Der römische Philosoph und Politiker Seneca hat den Ausspruch geprägt: „Non vitae sed scholae discimus“ – nicht für das Leben, sondern für die Schule lernen wir. Im Zusammenhang beklagt sich Seneca über die Organisation römischer Philosophenschulen, da sie die Schüler nicht lehren, gute Menschen zu werden, sondern lediglich gut zu reden. Latein als Schulfach macht zwar nicht aus jedem einen besseren Menschen, aber:

  • Latein macht Spaß!
  • Probleme mit Rechtschreibung oder Aussprache sind minimal (im Gegensatz z.B. zu Französisch).

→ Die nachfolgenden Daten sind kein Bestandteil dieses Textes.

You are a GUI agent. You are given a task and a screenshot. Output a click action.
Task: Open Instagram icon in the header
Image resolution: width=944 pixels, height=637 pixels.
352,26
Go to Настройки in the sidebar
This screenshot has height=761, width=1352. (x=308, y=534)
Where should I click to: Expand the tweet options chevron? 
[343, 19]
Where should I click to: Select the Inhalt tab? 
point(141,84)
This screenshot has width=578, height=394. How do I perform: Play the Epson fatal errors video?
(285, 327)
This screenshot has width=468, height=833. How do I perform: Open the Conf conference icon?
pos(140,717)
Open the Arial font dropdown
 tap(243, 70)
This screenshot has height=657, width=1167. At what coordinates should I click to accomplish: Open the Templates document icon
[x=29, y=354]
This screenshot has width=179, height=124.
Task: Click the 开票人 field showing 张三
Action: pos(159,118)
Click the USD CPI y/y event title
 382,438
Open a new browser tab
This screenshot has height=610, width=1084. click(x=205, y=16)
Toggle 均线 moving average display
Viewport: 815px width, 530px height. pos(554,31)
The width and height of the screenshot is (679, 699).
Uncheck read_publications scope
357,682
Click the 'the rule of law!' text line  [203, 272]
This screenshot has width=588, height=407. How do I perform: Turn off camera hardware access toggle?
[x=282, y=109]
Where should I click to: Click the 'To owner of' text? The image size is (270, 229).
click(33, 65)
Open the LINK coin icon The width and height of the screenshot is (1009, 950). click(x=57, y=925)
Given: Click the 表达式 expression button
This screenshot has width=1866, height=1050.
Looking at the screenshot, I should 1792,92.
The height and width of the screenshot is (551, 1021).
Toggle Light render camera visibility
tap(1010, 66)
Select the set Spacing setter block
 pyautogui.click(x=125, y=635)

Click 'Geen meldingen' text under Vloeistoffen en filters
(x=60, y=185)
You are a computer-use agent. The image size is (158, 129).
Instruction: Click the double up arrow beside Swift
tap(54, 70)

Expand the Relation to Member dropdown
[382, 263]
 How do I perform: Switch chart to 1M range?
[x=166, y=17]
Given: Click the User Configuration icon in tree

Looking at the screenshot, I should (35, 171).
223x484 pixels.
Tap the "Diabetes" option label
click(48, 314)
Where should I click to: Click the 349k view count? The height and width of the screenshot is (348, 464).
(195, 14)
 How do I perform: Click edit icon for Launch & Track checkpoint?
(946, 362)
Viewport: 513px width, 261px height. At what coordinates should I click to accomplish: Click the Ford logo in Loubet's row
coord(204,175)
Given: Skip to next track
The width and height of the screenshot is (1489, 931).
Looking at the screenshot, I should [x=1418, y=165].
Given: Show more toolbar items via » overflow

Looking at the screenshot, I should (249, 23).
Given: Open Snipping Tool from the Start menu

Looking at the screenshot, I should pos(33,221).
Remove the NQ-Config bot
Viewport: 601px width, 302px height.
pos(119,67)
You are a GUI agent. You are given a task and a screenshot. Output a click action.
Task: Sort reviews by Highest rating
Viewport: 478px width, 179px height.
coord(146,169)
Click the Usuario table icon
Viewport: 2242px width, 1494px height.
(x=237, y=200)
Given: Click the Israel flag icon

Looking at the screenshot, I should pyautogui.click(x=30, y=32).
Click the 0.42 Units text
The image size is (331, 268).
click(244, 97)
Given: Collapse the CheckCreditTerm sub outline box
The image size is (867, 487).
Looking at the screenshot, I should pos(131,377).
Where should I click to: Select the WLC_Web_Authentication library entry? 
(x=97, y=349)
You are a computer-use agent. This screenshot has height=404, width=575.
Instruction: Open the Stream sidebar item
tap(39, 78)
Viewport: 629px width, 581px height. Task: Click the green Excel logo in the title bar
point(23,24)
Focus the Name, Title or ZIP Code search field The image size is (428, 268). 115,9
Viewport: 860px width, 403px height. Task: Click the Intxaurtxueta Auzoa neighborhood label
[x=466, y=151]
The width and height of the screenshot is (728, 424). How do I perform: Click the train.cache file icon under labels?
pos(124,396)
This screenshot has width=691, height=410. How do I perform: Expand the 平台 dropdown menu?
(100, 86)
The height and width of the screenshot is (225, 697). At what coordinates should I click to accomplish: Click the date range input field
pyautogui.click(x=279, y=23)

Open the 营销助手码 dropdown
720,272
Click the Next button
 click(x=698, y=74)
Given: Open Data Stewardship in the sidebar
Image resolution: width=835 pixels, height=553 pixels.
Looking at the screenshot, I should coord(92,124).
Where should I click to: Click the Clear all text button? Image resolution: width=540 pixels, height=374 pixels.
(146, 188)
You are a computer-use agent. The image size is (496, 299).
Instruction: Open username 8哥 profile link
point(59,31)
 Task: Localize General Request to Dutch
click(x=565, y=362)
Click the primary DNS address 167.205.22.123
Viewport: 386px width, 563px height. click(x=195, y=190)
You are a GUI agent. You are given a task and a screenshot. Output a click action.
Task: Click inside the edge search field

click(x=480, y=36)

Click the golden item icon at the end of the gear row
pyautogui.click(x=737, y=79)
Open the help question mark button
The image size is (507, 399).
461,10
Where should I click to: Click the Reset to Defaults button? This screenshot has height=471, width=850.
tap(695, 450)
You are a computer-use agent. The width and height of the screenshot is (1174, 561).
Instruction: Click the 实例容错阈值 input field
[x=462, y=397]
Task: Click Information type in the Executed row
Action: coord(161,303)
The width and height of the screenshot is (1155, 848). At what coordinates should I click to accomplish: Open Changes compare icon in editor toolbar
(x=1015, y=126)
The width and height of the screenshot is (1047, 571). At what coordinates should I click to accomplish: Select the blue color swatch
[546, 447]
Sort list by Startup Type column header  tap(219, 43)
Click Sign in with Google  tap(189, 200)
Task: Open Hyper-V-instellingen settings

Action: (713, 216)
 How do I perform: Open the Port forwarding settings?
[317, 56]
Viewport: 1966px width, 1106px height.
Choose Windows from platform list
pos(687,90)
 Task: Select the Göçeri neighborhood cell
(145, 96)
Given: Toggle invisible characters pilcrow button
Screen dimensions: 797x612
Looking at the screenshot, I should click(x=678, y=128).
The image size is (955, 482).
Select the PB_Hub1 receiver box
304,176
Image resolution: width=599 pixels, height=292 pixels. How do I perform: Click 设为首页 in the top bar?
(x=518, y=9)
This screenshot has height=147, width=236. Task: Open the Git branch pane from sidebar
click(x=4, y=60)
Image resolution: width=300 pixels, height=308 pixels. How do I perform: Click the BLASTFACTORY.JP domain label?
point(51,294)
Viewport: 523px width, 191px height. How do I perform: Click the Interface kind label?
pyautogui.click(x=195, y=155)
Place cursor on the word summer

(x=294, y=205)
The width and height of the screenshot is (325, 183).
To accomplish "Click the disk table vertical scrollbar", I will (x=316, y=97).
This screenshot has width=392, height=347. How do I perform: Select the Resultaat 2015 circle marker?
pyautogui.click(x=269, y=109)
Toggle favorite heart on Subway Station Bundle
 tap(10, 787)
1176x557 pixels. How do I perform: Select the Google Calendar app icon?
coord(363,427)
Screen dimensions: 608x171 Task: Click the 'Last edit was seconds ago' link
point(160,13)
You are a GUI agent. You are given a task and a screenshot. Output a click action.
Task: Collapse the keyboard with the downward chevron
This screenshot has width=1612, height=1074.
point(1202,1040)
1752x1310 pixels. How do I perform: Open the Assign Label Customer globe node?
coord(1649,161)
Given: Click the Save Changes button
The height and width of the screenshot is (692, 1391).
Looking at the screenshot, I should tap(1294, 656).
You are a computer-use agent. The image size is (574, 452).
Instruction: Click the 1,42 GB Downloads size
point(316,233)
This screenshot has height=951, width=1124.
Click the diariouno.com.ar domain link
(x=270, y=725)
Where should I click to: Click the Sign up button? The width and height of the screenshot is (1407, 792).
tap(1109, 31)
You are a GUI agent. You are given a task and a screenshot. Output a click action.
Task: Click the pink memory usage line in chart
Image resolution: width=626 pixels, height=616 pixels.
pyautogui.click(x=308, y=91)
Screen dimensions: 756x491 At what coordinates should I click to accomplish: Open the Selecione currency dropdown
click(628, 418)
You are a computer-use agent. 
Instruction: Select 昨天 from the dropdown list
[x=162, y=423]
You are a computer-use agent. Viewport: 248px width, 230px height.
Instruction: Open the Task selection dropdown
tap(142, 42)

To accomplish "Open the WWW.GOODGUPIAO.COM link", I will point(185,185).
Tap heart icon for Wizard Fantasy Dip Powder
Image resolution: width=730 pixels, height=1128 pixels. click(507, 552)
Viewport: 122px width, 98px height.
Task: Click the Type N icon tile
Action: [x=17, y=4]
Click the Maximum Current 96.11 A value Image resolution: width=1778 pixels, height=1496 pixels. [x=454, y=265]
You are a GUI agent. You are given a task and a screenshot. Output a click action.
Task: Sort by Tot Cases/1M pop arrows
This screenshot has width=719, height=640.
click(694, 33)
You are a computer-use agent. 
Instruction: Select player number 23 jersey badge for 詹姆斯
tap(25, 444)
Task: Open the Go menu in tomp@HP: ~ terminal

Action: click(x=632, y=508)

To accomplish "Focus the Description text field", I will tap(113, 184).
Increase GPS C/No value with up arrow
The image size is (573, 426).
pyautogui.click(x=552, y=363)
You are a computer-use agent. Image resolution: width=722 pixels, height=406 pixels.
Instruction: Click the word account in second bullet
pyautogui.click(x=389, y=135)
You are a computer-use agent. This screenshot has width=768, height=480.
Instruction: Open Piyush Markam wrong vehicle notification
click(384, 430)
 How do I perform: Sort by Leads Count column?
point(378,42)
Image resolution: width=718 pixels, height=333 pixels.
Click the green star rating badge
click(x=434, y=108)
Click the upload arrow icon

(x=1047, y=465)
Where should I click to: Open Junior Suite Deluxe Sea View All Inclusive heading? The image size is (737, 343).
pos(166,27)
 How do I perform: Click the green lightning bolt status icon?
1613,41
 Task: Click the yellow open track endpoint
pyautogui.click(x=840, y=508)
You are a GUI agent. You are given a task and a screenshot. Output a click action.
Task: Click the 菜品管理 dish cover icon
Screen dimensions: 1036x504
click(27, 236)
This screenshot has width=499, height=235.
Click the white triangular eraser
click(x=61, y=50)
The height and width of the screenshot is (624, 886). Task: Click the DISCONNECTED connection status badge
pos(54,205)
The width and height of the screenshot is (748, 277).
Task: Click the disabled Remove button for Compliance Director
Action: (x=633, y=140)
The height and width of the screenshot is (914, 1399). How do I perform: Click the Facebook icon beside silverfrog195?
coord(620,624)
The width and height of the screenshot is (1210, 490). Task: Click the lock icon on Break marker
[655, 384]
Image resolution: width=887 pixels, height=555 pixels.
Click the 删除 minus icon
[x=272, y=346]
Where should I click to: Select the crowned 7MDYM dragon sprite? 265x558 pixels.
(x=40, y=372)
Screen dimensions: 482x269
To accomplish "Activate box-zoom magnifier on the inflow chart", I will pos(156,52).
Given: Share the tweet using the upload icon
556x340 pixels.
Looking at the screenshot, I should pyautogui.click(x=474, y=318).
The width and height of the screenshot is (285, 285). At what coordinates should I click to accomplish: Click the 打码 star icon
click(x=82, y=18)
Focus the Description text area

  • Über die lateinische Sprache und den Umgang mit lateinischen Texten entwickeln die Schülerinnen und Schüler einen differenzierten Umgang mit der deutschen Sprache. Durch systematische Arbeit mit lateinischen Texten werden Einsichten in Elemente, Aufbau und Funktion von Sprache erworben. Dadurch erlangen Schülerinnen und Schüler eine Fähigkeit zur kritischen Betrachtung sprachlicher Äußerungen.
  • Wer mit Latein in Klasse 6 beginnt, kann sich ein solides sprachliches Fundament erarbeiten, das beim Lernen weiterer Fremdsprachen (z.B. Spanisch ab Klasse 8) ein hilfreiches Werkzeug sein kann.
  • „Was bringt mir Latein, kann man ja nirgends sprechen!“ Latein als Schulfach ist Teil der Idee, dass Bildung nicht in erster Linie nach Verwertbarkeit ausgerichtet ist, die Frage nach einer direkten Verwertbarkeit von Schulfächern hat mit echter Allgemeinbildung, die ja am allgemein-bildenden Gymnasium vermittelt werden soll, nicht viel zu tun.
  • Latein lädt dazu ein, sich nicht nur mit Sprache, sondern auch mit philosophischen, politischen, geschichtlichen und kulturellen Themen zu beschäftigen und so eigene persönliche Interessen auszubilden.
  • In Tuttlingen hat nur das Immanuel-Kant Gymnasium Latein in seiner Stundentafel.